資治通鑑』胡三省注によると、陽夏県は淮陽国に属します。
 
この頃、袁術が陳に食糧を求めましたが、駱俊が拒絶しました。
忿恚(怨怒)した袁術は客を派遣し、駱俊と劉寵を騙して殺してしまいました。
この後、陳は破敗(衰敗)しました(『後漢書孝明八王列伝(巻五十)』には、誰が劉寵の跡を継いだのかが書かれていません。空位になったようです)
 
[] 『後漢書孝献帝紀』からです。
秋九月、漢水が溢れました。
 
[十一] 『三国志魏書一武帝紀』と『資治通鑑』からです。
司空曹操が東征して袁術を撃ちました。
三国志武帝紀』が「秋九月、袁術が陳を侵した。
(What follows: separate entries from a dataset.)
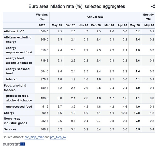Select the All-items HICP row label
Screen dimensions: 165x146
14,31
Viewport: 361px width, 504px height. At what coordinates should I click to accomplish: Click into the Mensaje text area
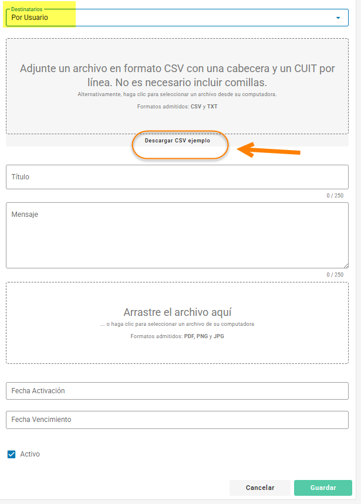point(177,235)
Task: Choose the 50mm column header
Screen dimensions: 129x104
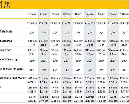Action: 90,14
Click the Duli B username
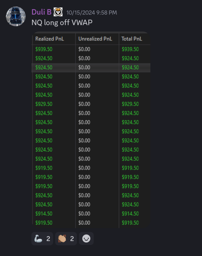This screenshot has height=256, width=202. click(41, 12)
公(曹操)がこれを東征した」と書いているので、袁術は陳王を殺してから、陳に兵を進めたようです。
 
袁術曹操が自ら出征して来たと聞くと軍を棄てて逃走し、将橋蕤、李豊、梁綱、楽就を蘄陽に留めて曹操を防がせました。
資治通鑑』胡三省注によると、「蘄陽」は「蘄県」が正しく、沛国に属すようです。
 
曹操は蘄陽(蘄県)に到着すると、橋蕤等を撃破して全て斬りました。
 
後漢書劉焉袁術呂布列伝(巻七十五)』では、本年、呂布が下邳で張勳を破った時(上述)、橋蕤を生け捕りにしています。しかし『三国志武帝紀』ではここで橋蕤が斬られています。
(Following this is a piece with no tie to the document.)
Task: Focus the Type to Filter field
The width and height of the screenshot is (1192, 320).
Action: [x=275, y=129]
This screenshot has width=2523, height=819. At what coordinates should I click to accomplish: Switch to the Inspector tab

三国志魏書七呂布臧洪伝』を見ると、張勳が敗れた時、橋蕤が生け捕りにされたという記述はありません。橋蕤が呂布に捕えられてすぐに還された可能性もなくはありませんが、『資治通鑑』胡三省注は、『後漢書劉焉袁術呂布列伝』の記述が誤りのはずだとしています。
 
袁術は逃走して淮水を南に渡りました。
当時は旱害のため土地が荒廃しており(天旱歳荒)、士民が凍餒(飢え凍え)しました。
後漢書孝献帝紀』は「この年、江淮間(長江淮水一帯)で民が互いに食した民相食)」と書いています。
この後、袁術が衰退していきました。
 
曹操は許に還りました。
 
[十二] 『資治通鑑』からです。
曹操が陳国の人何夔を招聘して掾にしました。
 
曹操が何夔に「袁術はどのような人物か」と問いました。
何夔が答えました「天が助けるのは順、人が助けるのは信です(時勢や道理に順じている者は天に助けられ、信がある者は人に助けられます。原文「天之所助者順,人之所助者信」)袁術は信・順の実がないのに天人の助を望んでいます。どうして得られるでしょうか(其可得乎)。」
曹操が言いました「国を為しながら賢人を失ったら亡びるものだ(為国失賢則亡)。君は袁術に用いられなかった。袁術が)亡ぶのは当然ではないか(亡不亦宜乎)。」
 
曹操は厳しい性格で、掾属が公事において過失を犯すと、しばしば杖を加えました。
しかし何夔は常に毒薬を携帯しており、死んでも辱めを受けないと誓っていたため、最後まで罰を加えられることがありませんでした。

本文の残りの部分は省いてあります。